8 Responses to “Speeding up Production Line (large factories)”

  1. Sam says:

    You can increase the lower bound on a route being affected by the new conveyor even further without significant additional work, I think. For, say, the E->D route, the best case distance involving the new conveyor is the Manhattan distance from D to the new conveyor, as you have, plus the Manhattan distance from the new conveyor to E. There’s still a pathological case – if both the slot and the new conveyor are central – but it should be a lot more limited. Not sure if this is necessary – it sounds like you’ve got your performance acceptable already – but might be worth a look.

  2. cliffski says:

    I’m not sure thats true, if I understand you correctly. Note that what I need to check here, is the nearest 2 import slots to each red slot. The closest importer to D are E and F, but that might change and become A and E with change.
    You are correct that the real difference to compare to is newpoint to D PLUS newpoint to the nearest importer to newpoint, not just newpoint to D, but the calculation of newpoint to its nearest importer is a big part of the code I’m trying to avoid calculating.

    There are probably way faster ways to do the whole thing, including a flood fill of the whole map that then stores every distances point to every other point in a massive matrix, but then that results in a hueg amount of stored data and potentially a lot of cache misses…

    I’m pleased with todays speedup anyway, because I thought I’d stopped optimizing ages ago :D

  3. Sam says:

    Ah, yes, I see what you’re saying. You need the closest importer to the new point, not the existing closest importer to the slot – but for the purposes of setting a bound on the routes that need calculating, you can use the Manhattan distance as in your existing optimisation, not a pathfound true distance, so it’s linear in the number of importers and happens once, at the creation of newpoint. If that saves even one actual route calculation it’s likely to be faster, right?

  4. Ryan says:

    I’m probably missing the context that precludes it, but couldn’t newly-placed conveyors trigger a flood-fill over the existing conveyor tiles to find connected production slots?

    This would avoid the (possibly rare?) case where we find ourselves pointlessly recalculating paths for nearby but disconnected conveyor graphs.

    • Cliff Harris says:

      the objective is to ensure routes from slots to importers are the shortest routes to the two nearest importers. Thats all that matters, so if I place down a new conveyor and its in the middle of nowhere, or doesn’t change the shortest routes for any slot, then nothing needs recalculating.

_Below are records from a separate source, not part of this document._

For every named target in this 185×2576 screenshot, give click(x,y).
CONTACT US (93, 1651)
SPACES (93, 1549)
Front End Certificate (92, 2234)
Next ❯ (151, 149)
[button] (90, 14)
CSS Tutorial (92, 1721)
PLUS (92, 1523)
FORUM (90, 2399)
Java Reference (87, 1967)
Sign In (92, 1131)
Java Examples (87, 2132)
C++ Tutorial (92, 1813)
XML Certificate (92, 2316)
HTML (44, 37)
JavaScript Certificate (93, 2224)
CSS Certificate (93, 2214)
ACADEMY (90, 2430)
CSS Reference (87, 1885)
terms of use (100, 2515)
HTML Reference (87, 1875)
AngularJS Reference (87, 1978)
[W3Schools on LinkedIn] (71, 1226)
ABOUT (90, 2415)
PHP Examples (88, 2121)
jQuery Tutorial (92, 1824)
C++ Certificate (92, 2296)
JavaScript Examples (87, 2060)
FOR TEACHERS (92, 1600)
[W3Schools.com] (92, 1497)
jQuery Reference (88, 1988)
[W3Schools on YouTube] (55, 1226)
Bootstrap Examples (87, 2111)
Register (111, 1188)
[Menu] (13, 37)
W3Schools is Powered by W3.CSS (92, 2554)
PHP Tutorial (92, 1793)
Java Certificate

      A flood fill from a new conveyor tells me the shortest dist from it to any slots, but until we route from the slot to each importer i havcent actually found any useful data, which is why I do it from slot –> importer (and where the new conveyor may or may not be part of that route).

      • Ryan says:

        Apologies, I haven’t been clear. The flood-fill is not intended to calculate path lengths, but just as a way to find the production slots for which paths should be recalculated – those that are connected to the newly-placed conveyor. It could obviously be combined with the technique described in the post: flood fill to find connected slots, then distance check to disregard slots whose paths cannot be improved by the new conveyor.

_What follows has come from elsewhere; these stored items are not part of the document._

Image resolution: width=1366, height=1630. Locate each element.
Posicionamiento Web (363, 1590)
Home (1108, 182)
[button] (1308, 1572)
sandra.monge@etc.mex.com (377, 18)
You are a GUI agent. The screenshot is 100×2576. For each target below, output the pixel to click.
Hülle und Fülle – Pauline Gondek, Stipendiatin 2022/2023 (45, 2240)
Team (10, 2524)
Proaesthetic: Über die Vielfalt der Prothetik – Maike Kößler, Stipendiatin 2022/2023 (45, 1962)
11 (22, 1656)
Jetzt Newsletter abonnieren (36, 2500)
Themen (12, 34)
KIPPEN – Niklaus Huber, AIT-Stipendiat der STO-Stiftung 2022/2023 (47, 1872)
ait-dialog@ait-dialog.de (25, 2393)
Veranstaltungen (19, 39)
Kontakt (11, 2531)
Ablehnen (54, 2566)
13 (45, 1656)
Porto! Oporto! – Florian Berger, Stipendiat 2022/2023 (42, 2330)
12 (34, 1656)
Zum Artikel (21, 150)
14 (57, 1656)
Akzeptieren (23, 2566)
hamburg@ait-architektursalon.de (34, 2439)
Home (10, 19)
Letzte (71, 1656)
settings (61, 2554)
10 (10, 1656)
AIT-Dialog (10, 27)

        Given that recomputing paths is the expensive operation, it should be worthwhile to spend a bit more time on working out if it’s actually necessary. Assuming a reasonable conveyor graph I’d be surprised if the floodfill was even particularly expensive, although I’m sure you’d encounter players who would confound that assumption.

        • Cliff Harris says:

          in 95% of cases the flood-fill is not expensive, but you would be amazed just how expensive it gets on a 200×200 map when you delete something (or add something) right in the center, especially when the map is nearly full and half the tiles represent conveyor belt intersections.

  5. Cliff Harris says:

    Yup, I am currently using manhattan distances, I’m not actually working out the real route, I’m using manhattan as the worst case (shortest possible).